> [WHAT IS BEING ASKED]: Report all lines of the data below that hold the word "computer".

^^^^^^^^

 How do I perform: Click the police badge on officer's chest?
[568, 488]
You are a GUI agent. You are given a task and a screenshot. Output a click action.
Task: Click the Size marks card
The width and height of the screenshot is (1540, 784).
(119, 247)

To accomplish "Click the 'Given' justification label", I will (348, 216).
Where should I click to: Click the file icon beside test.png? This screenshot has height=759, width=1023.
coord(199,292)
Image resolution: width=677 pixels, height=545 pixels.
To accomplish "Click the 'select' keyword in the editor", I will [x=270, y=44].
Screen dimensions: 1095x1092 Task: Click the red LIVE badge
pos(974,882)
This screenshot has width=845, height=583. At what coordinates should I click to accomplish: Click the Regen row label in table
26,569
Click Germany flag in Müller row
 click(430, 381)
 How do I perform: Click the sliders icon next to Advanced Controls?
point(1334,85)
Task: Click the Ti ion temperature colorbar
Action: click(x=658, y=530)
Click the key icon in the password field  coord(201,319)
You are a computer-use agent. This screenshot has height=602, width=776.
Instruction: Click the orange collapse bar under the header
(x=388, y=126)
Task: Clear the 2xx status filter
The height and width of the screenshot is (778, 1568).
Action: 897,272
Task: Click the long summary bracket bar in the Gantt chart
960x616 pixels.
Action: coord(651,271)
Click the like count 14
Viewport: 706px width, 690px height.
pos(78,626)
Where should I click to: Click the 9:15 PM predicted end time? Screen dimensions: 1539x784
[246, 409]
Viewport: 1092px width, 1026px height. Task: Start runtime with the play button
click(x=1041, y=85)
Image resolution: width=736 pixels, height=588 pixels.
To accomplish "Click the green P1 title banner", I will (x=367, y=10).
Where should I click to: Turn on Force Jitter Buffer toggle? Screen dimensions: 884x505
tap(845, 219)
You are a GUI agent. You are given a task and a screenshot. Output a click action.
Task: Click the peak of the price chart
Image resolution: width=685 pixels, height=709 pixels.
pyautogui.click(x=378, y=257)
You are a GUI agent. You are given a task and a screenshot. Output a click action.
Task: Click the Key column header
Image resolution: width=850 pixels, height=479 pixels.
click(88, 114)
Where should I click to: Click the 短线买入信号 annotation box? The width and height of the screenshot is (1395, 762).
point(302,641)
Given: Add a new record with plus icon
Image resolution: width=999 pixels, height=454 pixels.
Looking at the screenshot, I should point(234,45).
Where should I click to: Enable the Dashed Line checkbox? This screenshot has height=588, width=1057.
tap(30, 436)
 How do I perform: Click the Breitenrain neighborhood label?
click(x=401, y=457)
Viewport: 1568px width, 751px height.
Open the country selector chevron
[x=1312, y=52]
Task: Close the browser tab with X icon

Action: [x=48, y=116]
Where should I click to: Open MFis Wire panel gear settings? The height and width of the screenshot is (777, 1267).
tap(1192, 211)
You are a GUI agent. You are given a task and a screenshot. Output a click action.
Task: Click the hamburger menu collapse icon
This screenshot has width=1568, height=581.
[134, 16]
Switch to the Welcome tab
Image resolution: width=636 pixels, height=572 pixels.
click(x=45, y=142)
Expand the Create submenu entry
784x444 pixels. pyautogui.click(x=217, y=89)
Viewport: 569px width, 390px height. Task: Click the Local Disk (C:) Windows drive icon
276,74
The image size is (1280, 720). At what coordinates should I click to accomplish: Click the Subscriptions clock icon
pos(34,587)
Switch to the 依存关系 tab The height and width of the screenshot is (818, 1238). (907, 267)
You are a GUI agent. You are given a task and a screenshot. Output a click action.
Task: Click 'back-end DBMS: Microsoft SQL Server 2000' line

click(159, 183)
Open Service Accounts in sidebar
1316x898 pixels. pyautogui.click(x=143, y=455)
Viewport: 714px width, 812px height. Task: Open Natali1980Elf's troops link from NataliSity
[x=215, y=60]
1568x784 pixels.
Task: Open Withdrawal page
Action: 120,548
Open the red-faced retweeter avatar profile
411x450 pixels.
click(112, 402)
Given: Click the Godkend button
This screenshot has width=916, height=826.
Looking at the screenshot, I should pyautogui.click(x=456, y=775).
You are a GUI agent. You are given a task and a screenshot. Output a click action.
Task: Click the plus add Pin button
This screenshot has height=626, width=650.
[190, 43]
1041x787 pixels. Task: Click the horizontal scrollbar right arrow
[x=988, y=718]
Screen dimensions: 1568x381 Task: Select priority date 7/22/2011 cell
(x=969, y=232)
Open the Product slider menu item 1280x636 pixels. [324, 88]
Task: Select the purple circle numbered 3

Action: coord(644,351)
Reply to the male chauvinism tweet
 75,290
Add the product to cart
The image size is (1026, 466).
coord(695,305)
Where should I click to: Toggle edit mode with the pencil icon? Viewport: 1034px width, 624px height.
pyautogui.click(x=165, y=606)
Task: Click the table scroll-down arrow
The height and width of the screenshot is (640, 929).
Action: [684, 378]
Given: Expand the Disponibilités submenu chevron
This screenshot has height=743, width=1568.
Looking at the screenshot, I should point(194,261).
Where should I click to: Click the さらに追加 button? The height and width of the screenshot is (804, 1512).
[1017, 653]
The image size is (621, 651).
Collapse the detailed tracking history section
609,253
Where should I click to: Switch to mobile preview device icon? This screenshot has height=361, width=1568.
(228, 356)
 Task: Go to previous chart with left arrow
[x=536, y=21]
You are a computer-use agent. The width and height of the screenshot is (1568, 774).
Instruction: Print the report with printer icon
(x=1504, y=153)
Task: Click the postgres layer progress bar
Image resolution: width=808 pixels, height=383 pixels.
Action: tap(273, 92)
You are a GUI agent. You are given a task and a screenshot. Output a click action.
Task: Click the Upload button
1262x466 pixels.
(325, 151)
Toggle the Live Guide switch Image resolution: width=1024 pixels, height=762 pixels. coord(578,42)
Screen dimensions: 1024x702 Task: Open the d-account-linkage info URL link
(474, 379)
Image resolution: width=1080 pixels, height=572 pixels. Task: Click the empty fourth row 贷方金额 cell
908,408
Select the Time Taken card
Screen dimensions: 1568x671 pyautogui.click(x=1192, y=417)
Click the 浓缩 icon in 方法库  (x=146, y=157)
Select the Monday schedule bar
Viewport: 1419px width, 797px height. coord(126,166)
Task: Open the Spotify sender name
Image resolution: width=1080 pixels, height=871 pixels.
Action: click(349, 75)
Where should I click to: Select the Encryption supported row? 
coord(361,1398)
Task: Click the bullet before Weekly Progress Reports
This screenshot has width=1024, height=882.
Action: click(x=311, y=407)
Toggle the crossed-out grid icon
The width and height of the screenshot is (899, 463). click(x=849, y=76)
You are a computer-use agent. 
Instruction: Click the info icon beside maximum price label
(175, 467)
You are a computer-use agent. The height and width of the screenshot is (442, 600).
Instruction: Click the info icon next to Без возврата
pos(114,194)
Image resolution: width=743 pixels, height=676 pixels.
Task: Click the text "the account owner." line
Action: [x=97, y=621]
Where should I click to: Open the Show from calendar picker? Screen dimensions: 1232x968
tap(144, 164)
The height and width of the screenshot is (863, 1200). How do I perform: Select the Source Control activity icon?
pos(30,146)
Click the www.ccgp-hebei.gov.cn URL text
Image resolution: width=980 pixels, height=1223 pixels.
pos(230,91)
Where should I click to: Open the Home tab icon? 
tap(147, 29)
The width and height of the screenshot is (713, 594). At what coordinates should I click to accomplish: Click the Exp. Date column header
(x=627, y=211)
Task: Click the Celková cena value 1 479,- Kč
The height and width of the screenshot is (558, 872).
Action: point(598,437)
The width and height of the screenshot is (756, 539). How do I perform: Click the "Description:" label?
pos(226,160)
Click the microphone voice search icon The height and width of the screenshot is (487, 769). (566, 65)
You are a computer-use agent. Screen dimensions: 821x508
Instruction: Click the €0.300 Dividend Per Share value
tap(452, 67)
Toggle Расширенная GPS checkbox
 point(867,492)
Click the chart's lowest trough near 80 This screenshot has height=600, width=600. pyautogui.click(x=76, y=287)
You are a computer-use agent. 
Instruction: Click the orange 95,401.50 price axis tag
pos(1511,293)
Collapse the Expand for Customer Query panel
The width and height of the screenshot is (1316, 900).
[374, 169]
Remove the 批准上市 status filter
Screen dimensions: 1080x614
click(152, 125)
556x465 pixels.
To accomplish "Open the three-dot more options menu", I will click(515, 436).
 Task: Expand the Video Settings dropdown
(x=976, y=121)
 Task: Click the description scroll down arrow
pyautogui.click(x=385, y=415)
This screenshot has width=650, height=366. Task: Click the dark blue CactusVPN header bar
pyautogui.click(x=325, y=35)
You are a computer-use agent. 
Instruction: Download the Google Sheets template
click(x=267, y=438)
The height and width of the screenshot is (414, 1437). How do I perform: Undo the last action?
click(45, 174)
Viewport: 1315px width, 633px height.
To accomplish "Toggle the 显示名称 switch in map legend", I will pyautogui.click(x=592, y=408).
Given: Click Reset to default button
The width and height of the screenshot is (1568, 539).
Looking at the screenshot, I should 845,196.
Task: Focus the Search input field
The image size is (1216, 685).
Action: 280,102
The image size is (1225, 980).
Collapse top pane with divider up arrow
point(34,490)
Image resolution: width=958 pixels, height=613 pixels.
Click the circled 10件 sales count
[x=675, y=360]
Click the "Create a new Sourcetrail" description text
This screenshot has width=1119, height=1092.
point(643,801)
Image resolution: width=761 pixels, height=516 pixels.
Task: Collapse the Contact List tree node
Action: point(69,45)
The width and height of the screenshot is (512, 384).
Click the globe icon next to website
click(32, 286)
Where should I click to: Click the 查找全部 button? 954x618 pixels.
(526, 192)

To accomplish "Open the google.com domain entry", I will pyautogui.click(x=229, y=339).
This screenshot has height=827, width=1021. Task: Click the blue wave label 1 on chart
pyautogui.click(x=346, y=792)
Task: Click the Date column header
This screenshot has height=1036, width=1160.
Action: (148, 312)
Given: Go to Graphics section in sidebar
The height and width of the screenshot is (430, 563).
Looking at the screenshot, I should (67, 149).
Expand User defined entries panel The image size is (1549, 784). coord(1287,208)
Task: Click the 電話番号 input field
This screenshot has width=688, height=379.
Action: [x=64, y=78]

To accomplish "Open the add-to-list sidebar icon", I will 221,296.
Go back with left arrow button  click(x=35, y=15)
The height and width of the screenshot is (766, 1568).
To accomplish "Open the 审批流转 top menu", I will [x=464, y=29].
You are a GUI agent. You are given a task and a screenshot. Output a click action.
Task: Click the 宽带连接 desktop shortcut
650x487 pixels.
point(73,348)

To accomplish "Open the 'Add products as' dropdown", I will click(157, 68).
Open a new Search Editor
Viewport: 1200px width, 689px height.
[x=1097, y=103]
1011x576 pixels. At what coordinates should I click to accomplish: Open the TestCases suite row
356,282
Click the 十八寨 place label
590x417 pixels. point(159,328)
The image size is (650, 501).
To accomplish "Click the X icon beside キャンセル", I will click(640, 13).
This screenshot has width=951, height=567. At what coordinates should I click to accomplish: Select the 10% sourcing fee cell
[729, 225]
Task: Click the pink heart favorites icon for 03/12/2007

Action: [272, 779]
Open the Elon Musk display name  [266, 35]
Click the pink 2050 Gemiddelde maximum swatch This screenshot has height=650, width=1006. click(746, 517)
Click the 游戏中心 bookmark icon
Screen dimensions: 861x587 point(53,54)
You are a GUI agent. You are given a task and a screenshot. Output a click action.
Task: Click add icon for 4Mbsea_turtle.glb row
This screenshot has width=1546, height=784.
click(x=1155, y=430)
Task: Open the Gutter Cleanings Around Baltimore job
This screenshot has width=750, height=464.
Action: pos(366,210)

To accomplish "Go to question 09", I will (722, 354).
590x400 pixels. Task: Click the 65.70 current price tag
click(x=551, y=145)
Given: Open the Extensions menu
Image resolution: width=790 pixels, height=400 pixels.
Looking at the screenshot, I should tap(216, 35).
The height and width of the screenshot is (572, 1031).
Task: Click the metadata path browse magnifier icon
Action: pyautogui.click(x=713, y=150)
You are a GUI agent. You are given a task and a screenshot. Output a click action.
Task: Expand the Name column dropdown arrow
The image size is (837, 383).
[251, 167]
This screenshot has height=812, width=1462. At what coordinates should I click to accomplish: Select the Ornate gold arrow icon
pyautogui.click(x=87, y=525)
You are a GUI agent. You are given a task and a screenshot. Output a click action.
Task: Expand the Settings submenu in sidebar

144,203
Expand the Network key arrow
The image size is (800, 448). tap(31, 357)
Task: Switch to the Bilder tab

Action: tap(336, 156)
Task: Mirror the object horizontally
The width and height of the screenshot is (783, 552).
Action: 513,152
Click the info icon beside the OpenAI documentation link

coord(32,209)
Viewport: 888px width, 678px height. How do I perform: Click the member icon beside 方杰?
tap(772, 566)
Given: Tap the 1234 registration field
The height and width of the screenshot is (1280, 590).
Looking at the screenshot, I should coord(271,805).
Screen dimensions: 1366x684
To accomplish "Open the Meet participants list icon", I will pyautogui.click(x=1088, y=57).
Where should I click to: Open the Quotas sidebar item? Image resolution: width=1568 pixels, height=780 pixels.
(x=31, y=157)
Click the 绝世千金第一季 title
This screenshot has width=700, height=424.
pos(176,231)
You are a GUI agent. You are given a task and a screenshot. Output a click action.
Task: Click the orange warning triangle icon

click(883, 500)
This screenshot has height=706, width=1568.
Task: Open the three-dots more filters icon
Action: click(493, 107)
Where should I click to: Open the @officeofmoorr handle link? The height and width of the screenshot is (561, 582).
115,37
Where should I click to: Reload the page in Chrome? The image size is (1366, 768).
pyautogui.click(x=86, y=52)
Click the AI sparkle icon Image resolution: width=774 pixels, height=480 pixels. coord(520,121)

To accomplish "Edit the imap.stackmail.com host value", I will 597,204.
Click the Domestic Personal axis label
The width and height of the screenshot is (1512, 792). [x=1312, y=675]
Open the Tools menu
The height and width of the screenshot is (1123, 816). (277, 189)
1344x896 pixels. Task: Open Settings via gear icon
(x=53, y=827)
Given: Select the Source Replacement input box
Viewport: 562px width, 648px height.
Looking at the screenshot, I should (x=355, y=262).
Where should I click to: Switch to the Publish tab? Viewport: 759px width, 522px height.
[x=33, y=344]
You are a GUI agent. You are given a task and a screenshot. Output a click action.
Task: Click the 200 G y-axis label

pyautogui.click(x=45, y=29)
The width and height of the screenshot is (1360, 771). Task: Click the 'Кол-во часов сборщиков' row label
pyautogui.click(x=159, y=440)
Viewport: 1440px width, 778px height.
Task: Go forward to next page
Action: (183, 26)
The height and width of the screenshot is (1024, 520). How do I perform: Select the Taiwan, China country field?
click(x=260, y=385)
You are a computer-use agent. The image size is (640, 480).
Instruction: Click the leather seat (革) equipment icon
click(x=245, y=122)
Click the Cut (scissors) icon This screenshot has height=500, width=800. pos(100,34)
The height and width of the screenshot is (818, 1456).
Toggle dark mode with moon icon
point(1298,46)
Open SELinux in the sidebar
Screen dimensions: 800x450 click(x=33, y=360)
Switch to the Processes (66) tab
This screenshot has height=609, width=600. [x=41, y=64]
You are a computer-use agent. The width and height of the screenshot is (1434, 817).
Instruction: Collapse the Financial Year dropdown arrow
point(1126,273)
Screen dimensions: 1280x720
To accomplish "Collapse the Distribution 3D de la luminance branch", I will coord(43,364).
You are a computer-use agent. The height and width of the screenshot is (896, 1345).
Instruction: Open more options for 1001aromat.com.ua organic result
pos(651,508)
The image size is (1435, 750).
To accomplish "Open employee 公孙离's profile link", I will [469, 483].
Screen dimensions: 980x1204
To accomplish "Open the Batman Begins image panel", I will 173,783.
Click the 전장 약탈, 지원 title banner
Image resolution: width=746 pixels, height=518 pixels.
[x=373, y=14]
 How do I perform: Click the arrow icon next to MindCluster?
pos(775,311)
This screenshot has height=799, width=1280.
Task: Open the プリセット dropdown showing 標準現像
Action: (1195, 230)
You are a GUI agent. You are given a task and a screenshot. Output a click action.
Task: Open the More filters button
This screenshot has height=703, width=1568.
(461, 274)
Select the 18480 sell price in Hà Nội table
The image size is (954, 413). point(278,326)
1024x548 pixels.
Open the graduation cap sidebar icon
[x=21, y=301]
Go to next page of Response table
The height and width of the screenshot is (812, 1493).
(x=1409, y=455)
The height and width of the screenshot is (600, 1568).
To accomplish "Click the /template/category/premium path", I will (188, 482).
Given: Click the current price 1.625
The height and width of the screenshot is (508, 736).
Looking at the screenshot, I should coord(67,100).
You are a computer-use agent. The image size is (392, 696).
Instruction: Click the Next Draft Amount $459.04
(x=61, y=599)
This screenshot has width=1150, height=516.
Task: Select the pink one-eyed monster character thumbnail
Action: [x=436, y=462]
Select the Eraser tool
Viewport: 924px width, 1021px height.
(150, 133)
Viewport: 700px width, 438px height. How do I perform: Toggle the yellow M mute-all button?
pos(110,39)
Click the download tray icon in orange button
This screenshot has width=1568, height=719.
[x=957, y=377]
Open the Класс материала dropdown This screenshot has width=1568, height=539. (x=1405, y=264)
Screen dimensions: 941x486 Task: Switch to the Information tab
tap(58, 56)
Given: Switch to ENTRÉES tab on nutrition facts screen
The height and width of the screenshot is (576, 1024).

^^^^^^^^

> [RESPONSE FOR THIS EXERCISE]:
You are a computer-use agent. This screenshot has height=602, width=776.
You are a computer-use agent. The width and height of the screenshot is (1568, 774).
You are a computer-use agent. 
You are a computer-use agent. The height and width of the screenshot is (442, 600).
You are a computer-use agent. Screen dimensions: 821x508
You are a computer-use agent. 
You are a computer-use agent. 
You are a computer-use agent. The image size is (640, 480).
You are a computer-use agent. The width and height of the screenshot is (1434, 817).
You are a computer-use agent. The height and width of the screenshot is (896, 1345).
You are a computer-use agent. The image size is (392, 696).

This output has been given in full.